Start of Available data
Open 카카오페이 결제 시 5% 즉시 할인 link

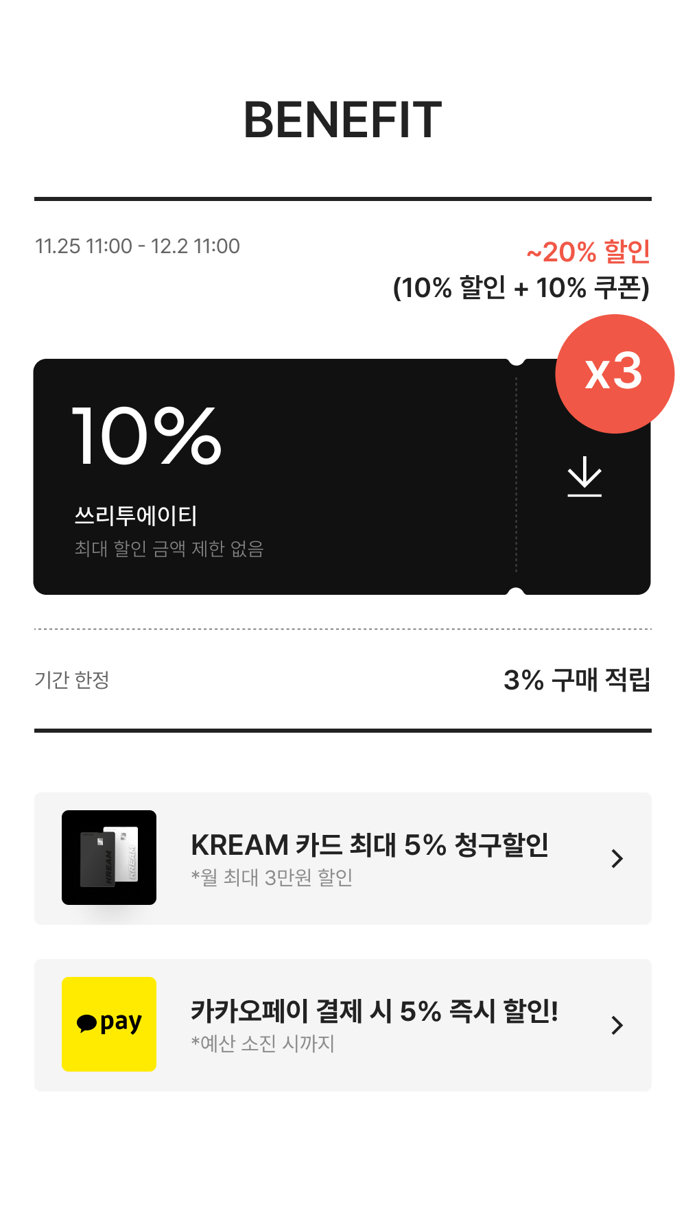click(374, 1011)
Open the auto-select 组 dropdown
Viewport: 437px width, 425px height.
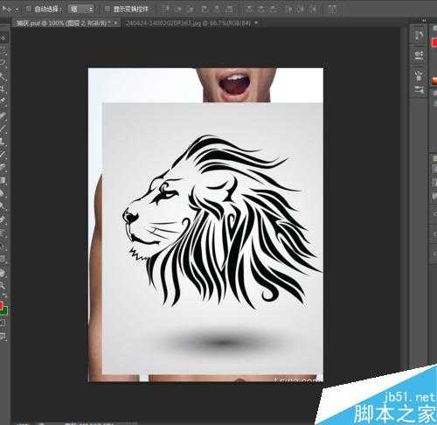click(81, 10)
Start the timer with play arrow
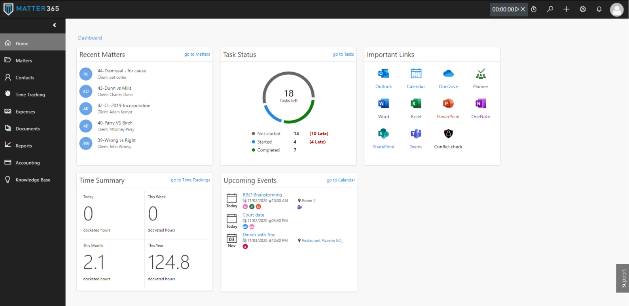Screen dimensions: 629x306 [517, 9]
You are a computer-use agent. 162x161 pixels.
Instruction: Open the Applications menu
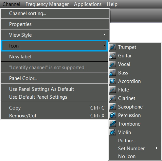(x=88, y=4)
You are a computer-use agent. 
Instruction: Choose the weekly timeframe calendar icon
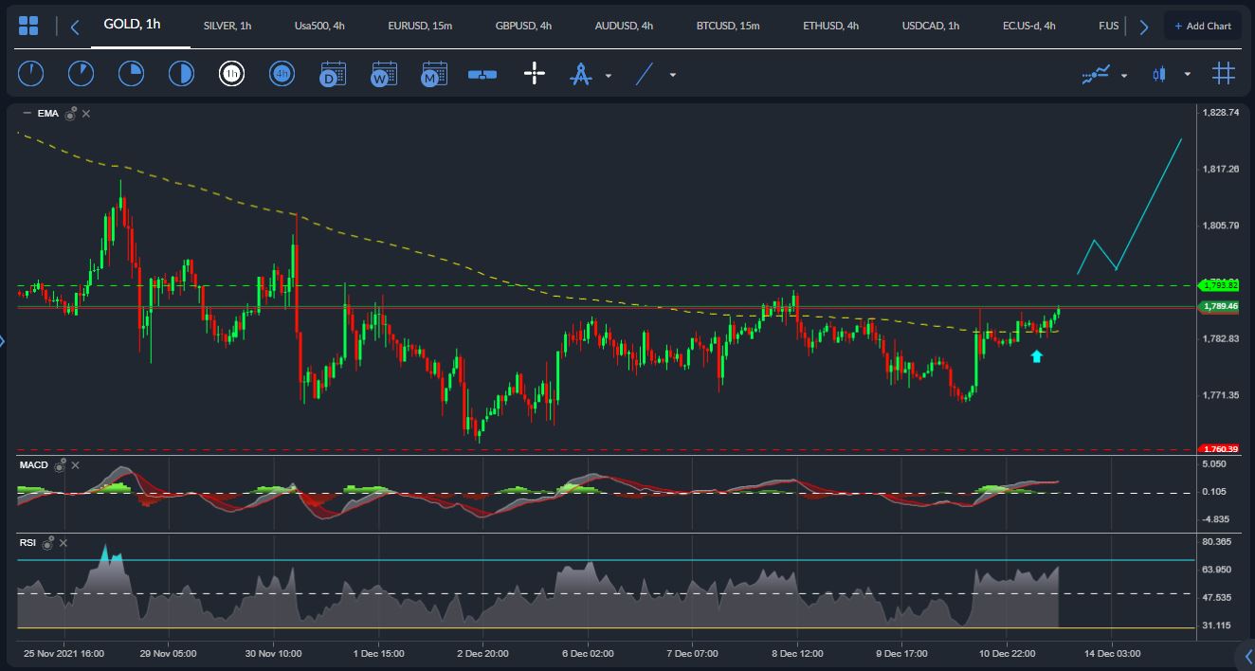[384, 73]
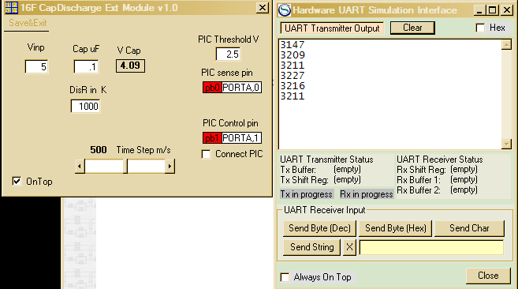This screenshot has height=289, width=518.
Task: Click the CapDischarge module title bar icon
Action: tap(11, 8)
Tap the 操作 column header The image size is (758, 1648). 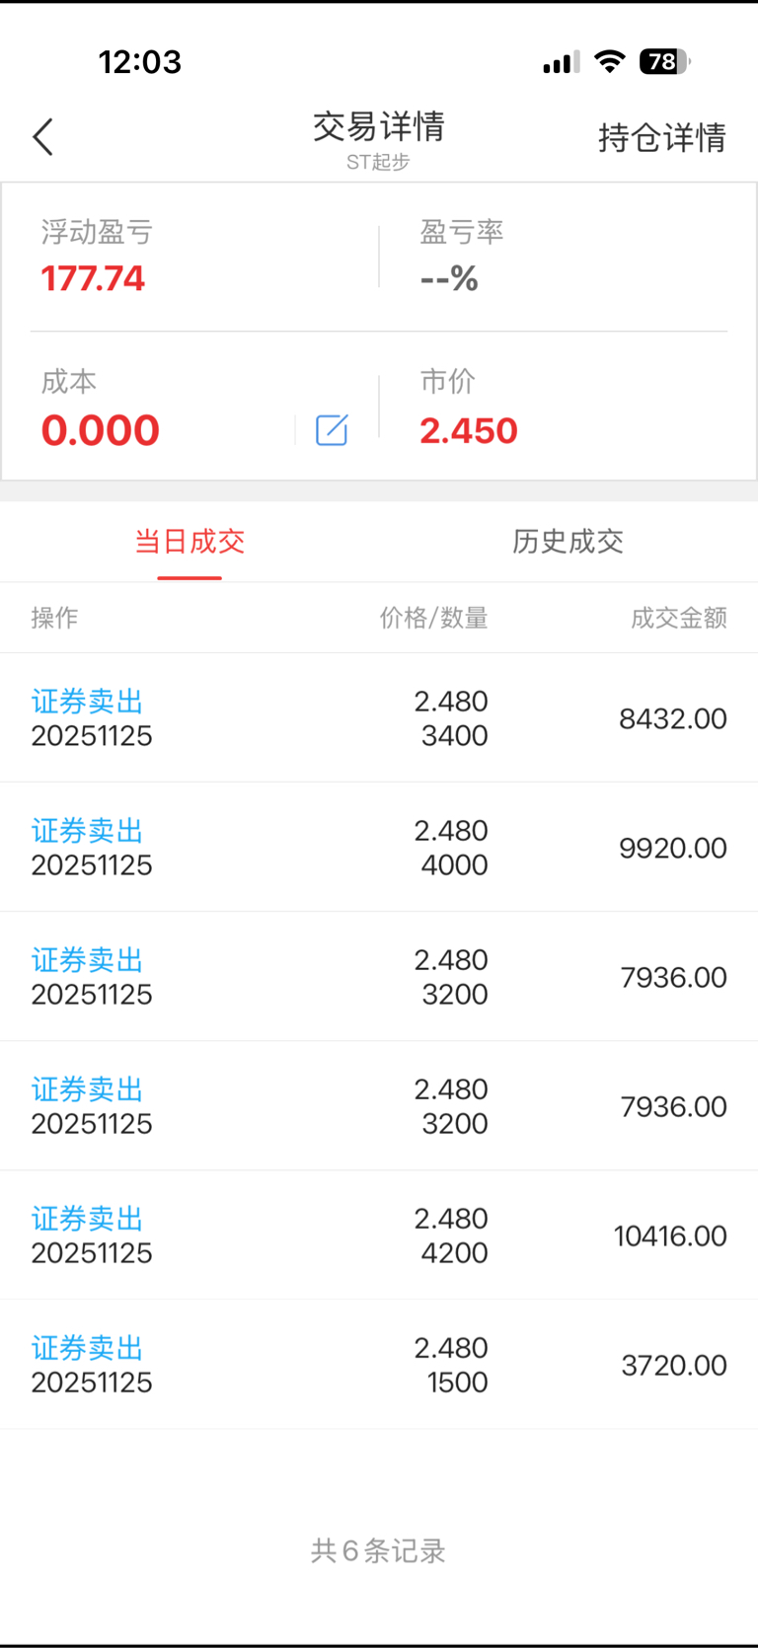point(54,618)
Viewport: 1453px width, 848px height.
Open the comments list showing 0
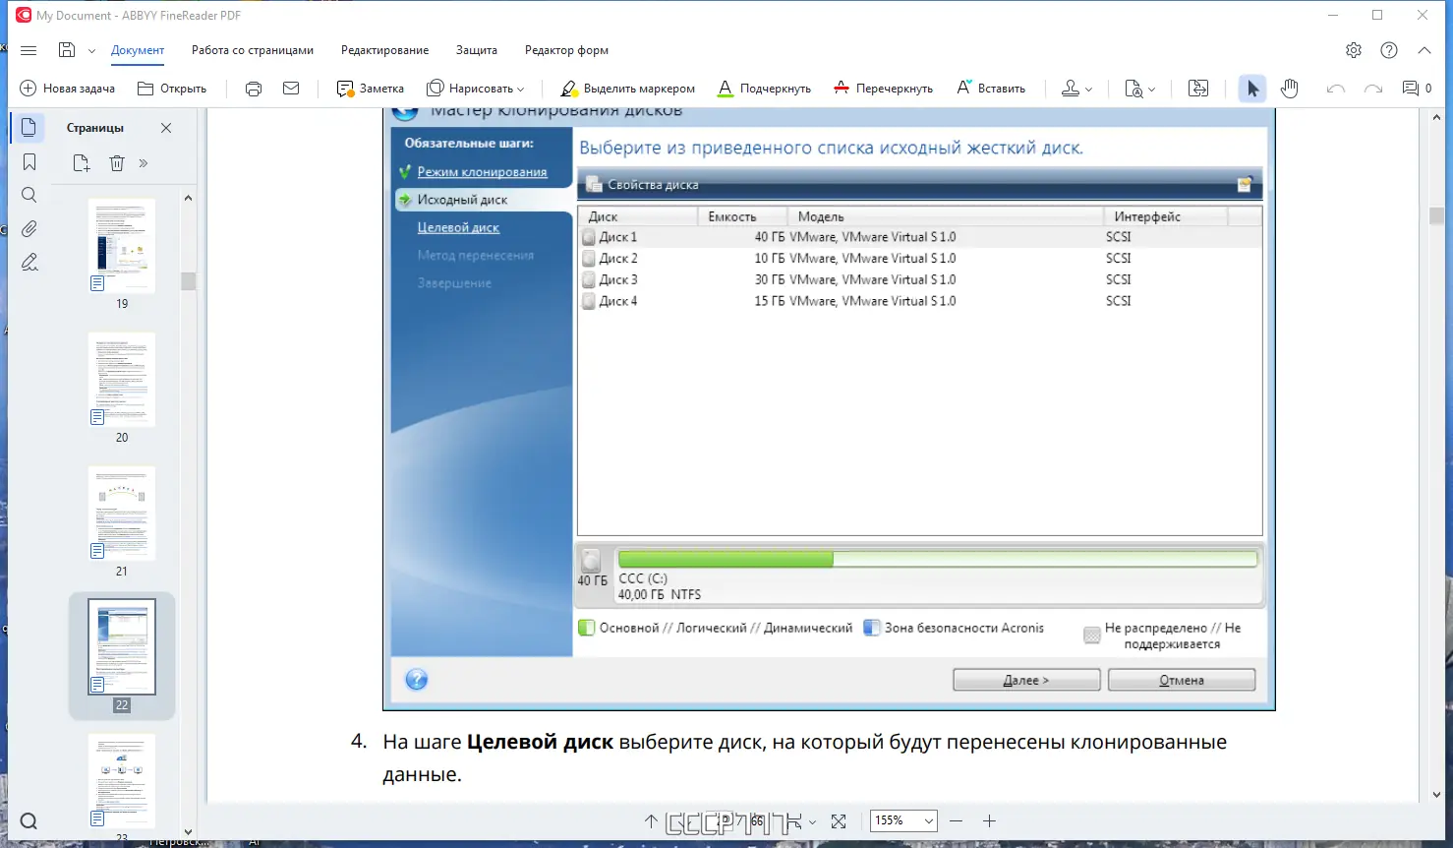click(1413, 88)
End of Available data
Start of Available data
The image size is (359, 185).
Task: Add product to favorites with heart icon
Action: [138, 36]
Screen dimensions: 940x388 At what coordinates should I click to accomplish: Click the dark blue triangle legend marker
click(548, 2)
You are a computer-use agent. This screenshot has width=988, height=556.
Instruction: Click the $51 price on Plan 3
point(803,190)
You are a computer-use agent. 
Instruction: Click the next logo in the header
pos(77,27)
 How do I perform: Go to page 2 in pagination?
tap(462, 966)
End of Available data
Start of Available data
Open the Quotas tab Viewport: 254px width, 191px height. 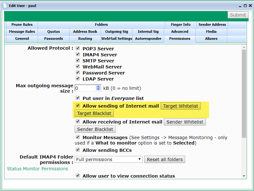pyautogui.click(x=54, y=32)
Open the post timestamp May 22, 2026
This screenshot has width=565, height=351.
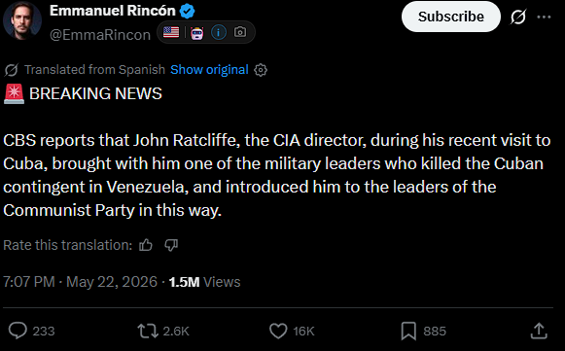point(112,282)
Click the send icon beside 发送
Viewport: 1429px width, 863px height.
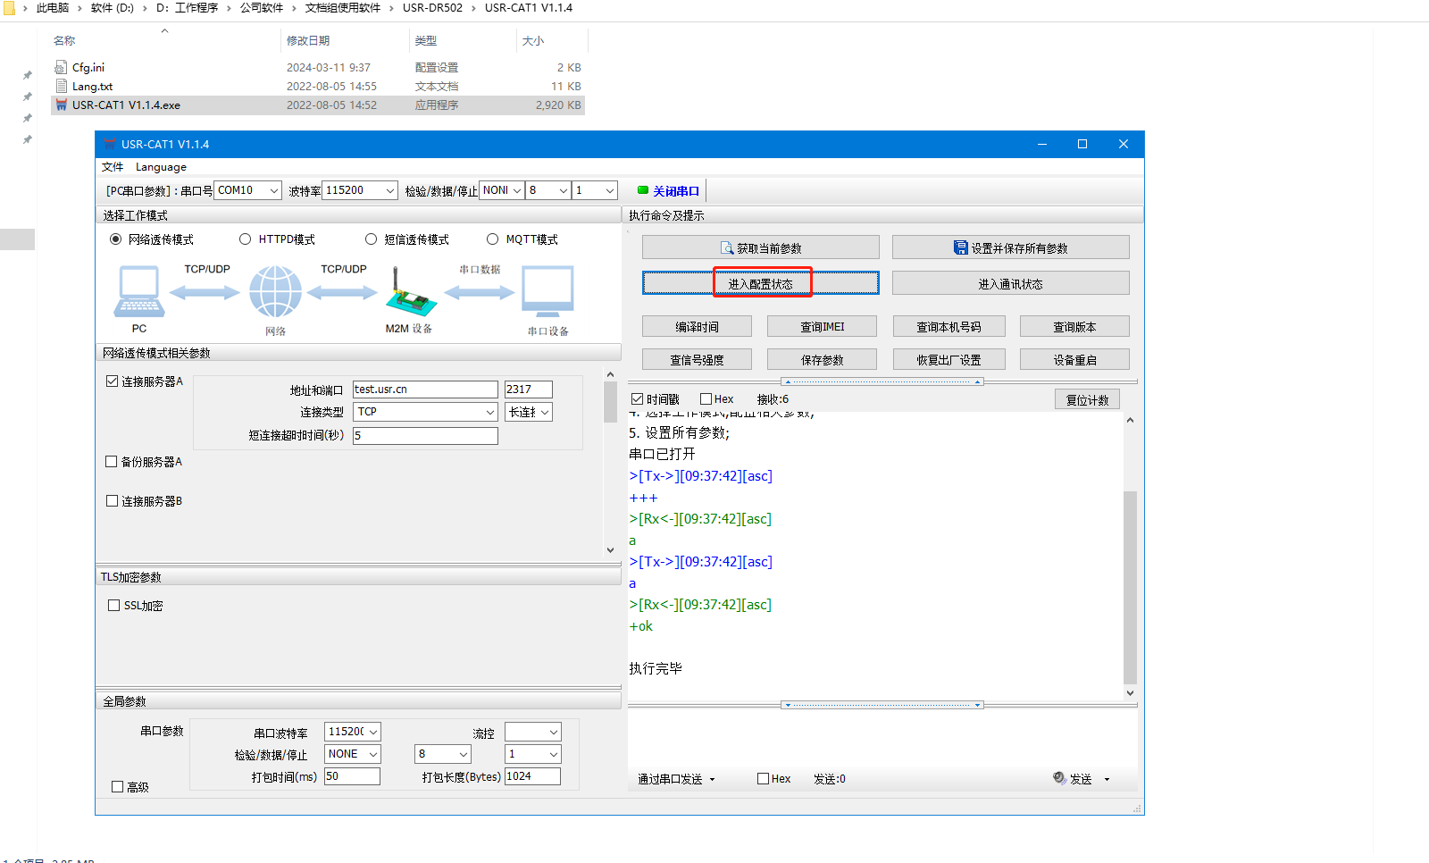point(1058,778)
End of Available data
Go line by line through the data above and count those holding "agent"; report the number alone.

4